Phil Stracchino submitted a more detailed look at the problem:
Since the upper end of both tubes is within the bulb and below the
liquid surface, the same partial vacuum that draws liquid up the
lower tube from the dish to the bulb will also act to draw liquid
through the siphon towards the bulb.
This force is counteracted in each tube by the weight of the hydraulic
head of water in that tube.
Although the siphon tube is higher than the straight lower tube,
that portion of the siphon which is above the level of water in the bulb
is balanced and in equilibrium, and does not contribute to the hydraulic
head of the siphon.
The hydraulic head in the siphon tube is based upon the height of
the water column between the water level in the bulb and the higher
of the water level in the dish or the end of the siphon tube,
not from the total height of the siphon.
It is immaterial how deep within the liquid either end of either tube is,
because so long as both tips of either tube are below the surface,
hydraulic head in that tube acts between the surfaces of the two bodies
of water, not between the ends of the tube.
Any increase in the weight of water in either tube caused by extending
the tube deeper into either body of liquid is exactly counterbalanced
by the increased opposing hydrostatic pressure at the opening resulting
from the greater depth of water above it.

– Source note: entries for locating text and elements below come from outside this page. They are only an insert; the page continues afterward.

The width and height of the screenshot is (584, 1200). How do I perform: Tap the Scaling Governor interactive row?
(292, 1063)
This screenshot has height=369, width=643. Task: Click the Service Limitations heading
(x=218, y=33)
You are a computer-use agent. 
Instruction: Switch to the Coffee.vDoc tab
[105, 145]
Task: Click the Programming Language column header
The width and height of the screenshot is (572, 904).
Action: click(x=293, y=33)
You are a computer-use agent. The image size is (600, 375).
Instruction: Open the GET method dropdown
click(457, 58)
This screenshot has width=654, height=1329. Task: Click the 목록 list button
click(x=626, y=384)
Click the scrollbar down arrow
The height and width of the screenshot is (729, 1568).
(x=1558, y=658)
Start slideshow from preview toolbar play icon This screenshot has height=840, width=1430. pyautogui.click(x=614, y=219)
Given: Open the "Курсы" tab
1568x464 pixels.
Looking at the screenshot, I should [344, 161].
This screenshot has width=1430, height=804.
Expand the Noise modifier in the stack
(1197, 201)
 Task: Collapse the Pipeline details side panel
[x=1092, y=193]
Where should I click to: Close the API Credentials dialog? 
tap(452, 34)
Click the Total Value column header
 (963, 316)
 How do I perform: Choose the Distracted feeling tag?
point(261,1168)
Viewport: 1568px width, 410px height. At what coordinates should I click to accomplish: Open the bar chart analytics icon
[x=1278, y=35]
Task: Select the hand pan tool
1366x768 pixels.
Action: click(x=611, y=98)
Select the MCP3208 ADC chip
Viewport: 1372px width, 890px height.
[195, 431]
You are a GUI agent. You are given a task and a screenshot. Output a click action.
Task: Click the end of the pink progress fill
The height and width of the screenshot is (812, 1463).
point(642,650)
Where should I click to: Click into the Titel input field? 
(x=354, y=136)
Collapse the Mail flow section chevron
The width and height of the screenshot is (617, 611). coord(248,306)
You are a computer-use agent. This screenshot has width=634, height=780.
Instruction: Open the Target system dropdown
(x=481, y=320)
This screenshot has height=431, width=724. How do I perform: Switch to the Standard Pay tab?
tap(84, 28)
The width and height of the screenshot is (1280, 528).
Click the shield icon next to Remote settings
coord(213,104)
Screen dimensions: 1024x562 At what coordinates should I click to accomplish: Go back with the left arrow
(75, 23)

There is therefore nothing to be gained by putting the end of the
siphon deeper into the dish; it changes nothing (or more to the point,
the changes it creates cancel out).
This is why you can't siphon water from a lower level to a higher,
only from a higher to a lower.
Now, consider first the state in which the end of the siphon is below
the liquid level in the dish.
In that case, the siphon and the lower tube, although taking different paths,
are actually equivalent closed routes between exactly the same two
water reservoirs.
The same pressure differential applies to both, and the system is
in equilibrium.
No water will flow because there is no net force favoring one path
over the other.
Secondly consider the case in which the lower end of the siphon
is raised out of the dish, as shown in the diagram.
The siphon, in this case, now ends not at the pool of water in the
dish, but some distance above it.
The siphon, since it now ends above the water surface and thus
above the effective end of the lower tube, now has less hydraulic
head than the lower tube; thus, the weight of water in the lower
tube exceeds the weight of unbalanced water in the siphon.
Water will flow down the lower tube out of the bulb, causing water
to be drawn up the siphon to replace, it until the siphon tube is empty.
At that point, air enters the bulb through the siphon,
collapsing the partial vacuum, and all remaining water in the bulb
drains into the dish via the straight tube.